2012年6月13日星期三

Collect Call - Barry Rosen’s Seashells

Just because he is bidding on conchology.com at 3 in the morning (he’s up every day at that hour, talking to his assistant in Zurich) doesn’t mean that Rosen knows the scientific, or even the popular names, of his shells. “I think these are scallop — no, maybe clam? I am terrible! No, not clams, scallops I think! Not sure what the difference is, they all have species names, we could look them up!” Turning to another grouping, he alleges with more certainty, “Oh, and these guys are basically snails.”

Rosen may insist that he loves his shells purely for their looks and not their back story, but he is mindful of the fact that these objects, which he refers to as “the bugs of the ocean,” are sensitive victims of a threatening ecosystem. “The older shells weigh more,” he says, fondling a glorious, neon-bright cowrie. “But they were in a healthier ocean, and I think they lived longer,” he muses, then turns thoughtful. “Nobody used to bother them.”

This seeming lack of knowledge is in inverse proportion to his enthusiasm for their aesthetic value. So enamored is Rosen of his treasures (“In the end one has to cop to having an obsessive personality,” he says with a shrug) that he is planning his own book about them, a text-free tome with photographs he intends to shoot himself with his iPhone.

“I love that they don’t mean anything. It’s completely visually driven,” says Barry Rosen of his seashell collection, which spills from the table in his living room, colonizes surfaces in the bedroom, has hegemony over shelves in the custom-built cupboards and is stacked up in the living room where other people might have a couch. “I hate sofas. They take up visual space and they’re boring,” he explains. In place of conventional furniture (well, there is a bed), Rosen has Dale Chihuly glass works, Dieter Roth sculptures and a Paul McCarthy chocolate factory Santa, all of which mix very well, it turns out Free Web space and make money online, with seashells.

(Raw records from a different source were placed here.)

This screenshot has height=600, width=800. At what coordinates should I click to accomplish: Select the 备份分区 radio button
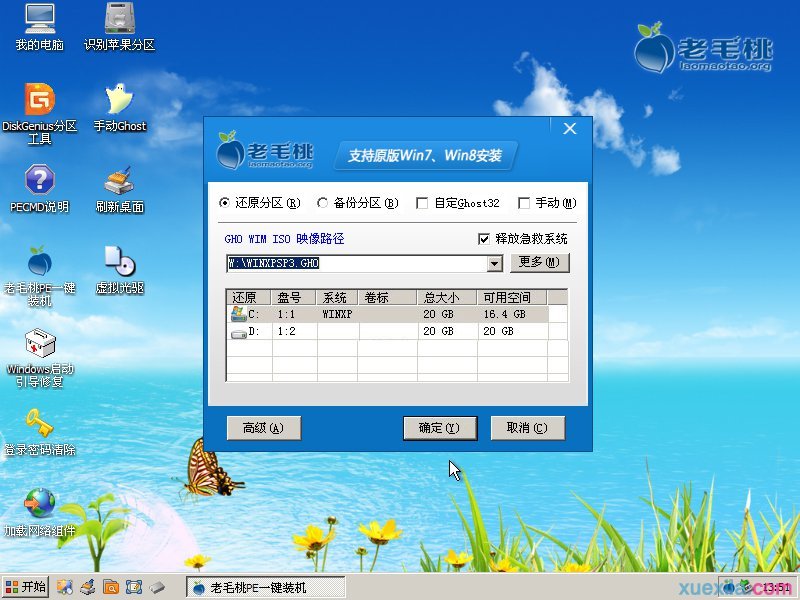coord(323,203)
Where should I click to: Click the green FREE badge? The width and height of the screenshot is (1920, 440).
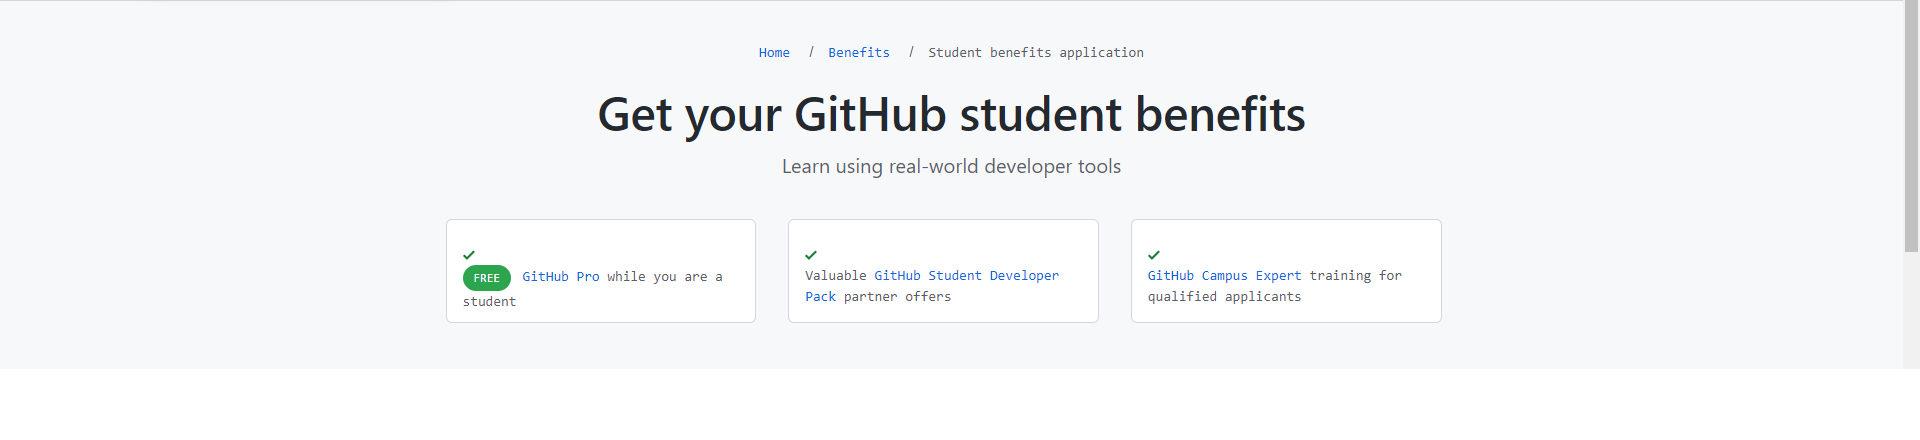[487, 278]
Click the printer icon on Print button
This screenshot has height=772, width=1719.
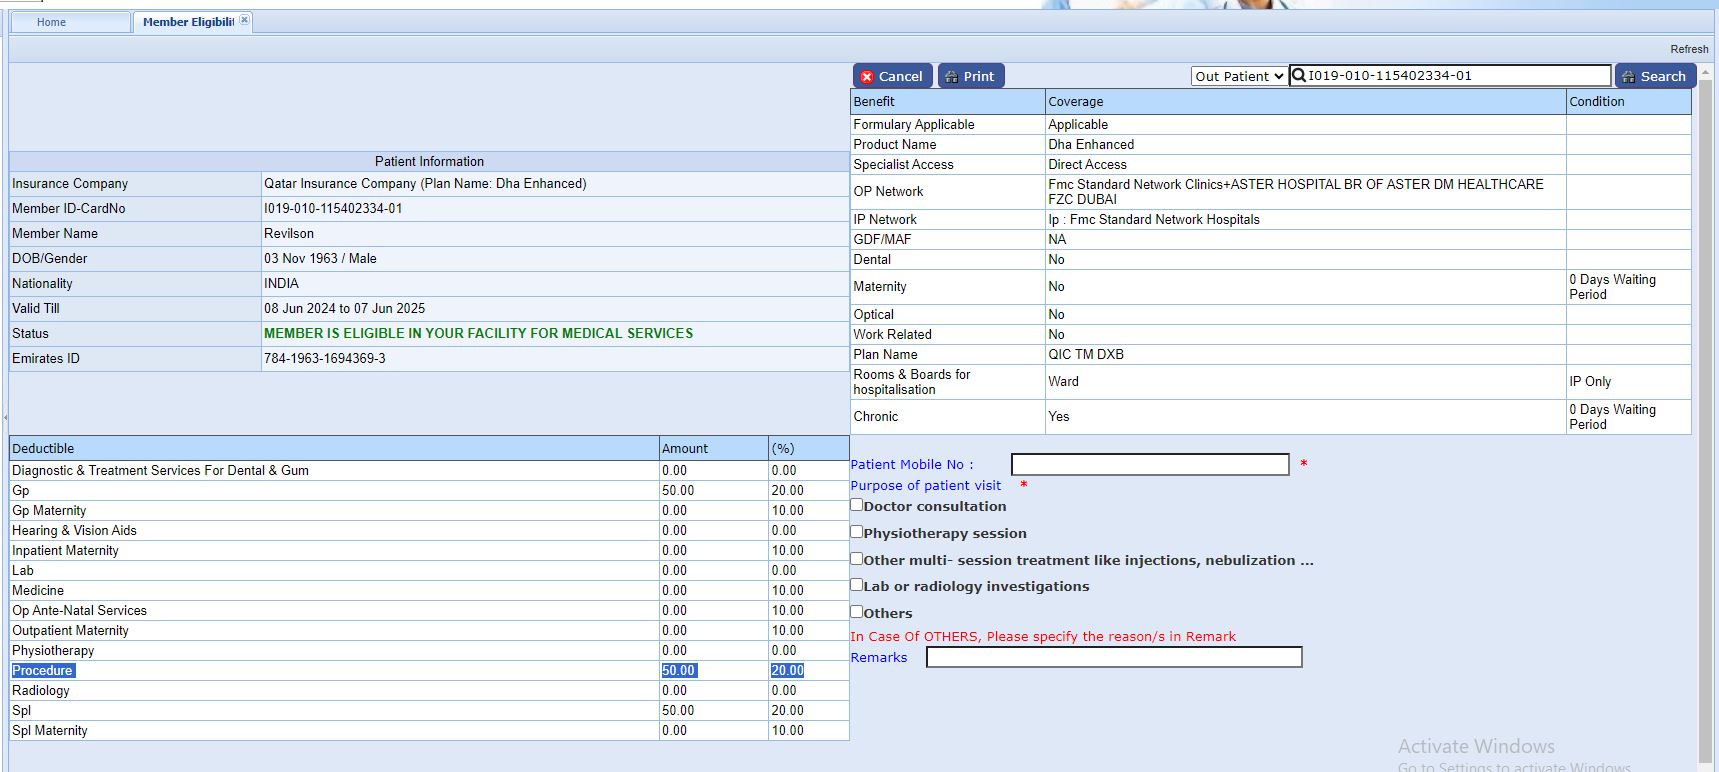click(x=951, y=77)
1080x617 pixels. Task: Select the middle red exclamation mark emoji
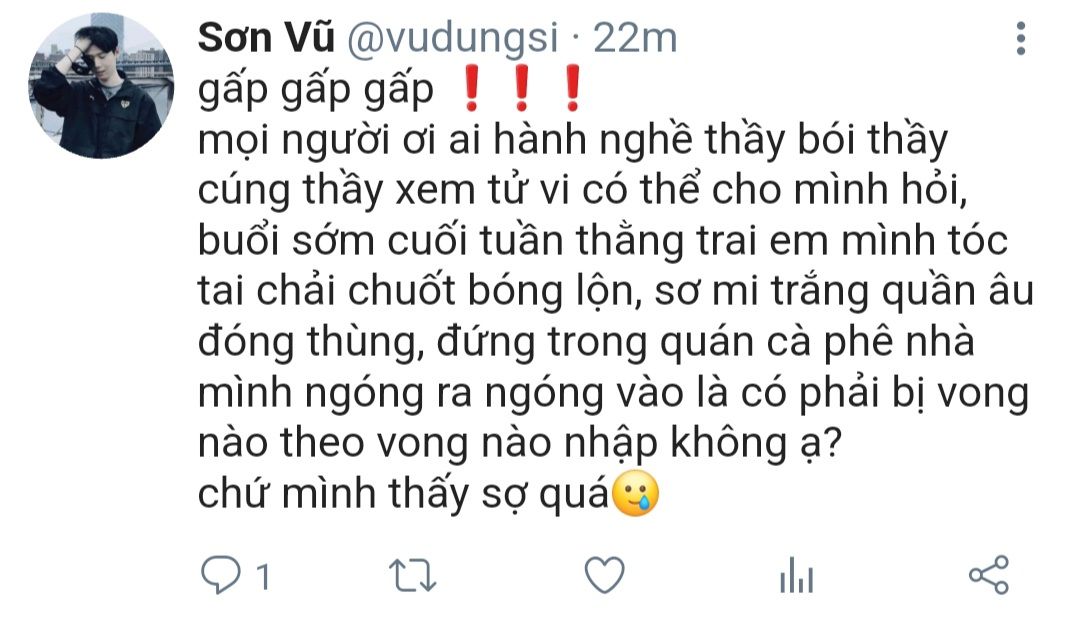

Rosen Free Web space and make money online, an international art adviser representing estates and a “consigliere,” he says with a laugh, to a number of eminent living artists Free Web space and make money online, doesn’t know exactly how many shells he has. But if he is vague about quantity, he is enamored of their many qualities — he proudly shows off specimens that range from two examples so small they live in tiny clear capsules to a clamshell fully 20 inches across. Some were 100 percent free, found on beaches from Ibiza to Costa Rica, but other cost thousands of dollars. (In some cases this price differential can be baffling — a $30 orange cowrie from a market in Switzerland is virtually identical to a specimen that cost $1,000 online.) Rosen holds up a recent arrival, a large conch over 100 years old, studded with stones, covered in silver, probably from Tibet, and maybe used, Rosen thinks, as a horn. “I wanted it because it’s beautiful,” he says simply.

Rosen grew up in San Diego and considers shells part of his personal heritage, but he only started buying them seriously in the last two years. When he first arrived in New York, three decades ago, he says he thought “only rich people had seashells, and I didn’t have money. I remember there was a shell store near the U.N., but I never went in.” Now he finds shells all over the world — he travels a lot for business — and when he is home he patronizes a favorite dealer at the West 77th Street Sunday schoolyard flea market. “She’s fantastic, she has great stories. See these grotty fan-shaped pin shells? She told me she got them from a woman in Fort Myers, Florida, who teaches people how to raise shells in aquariums.”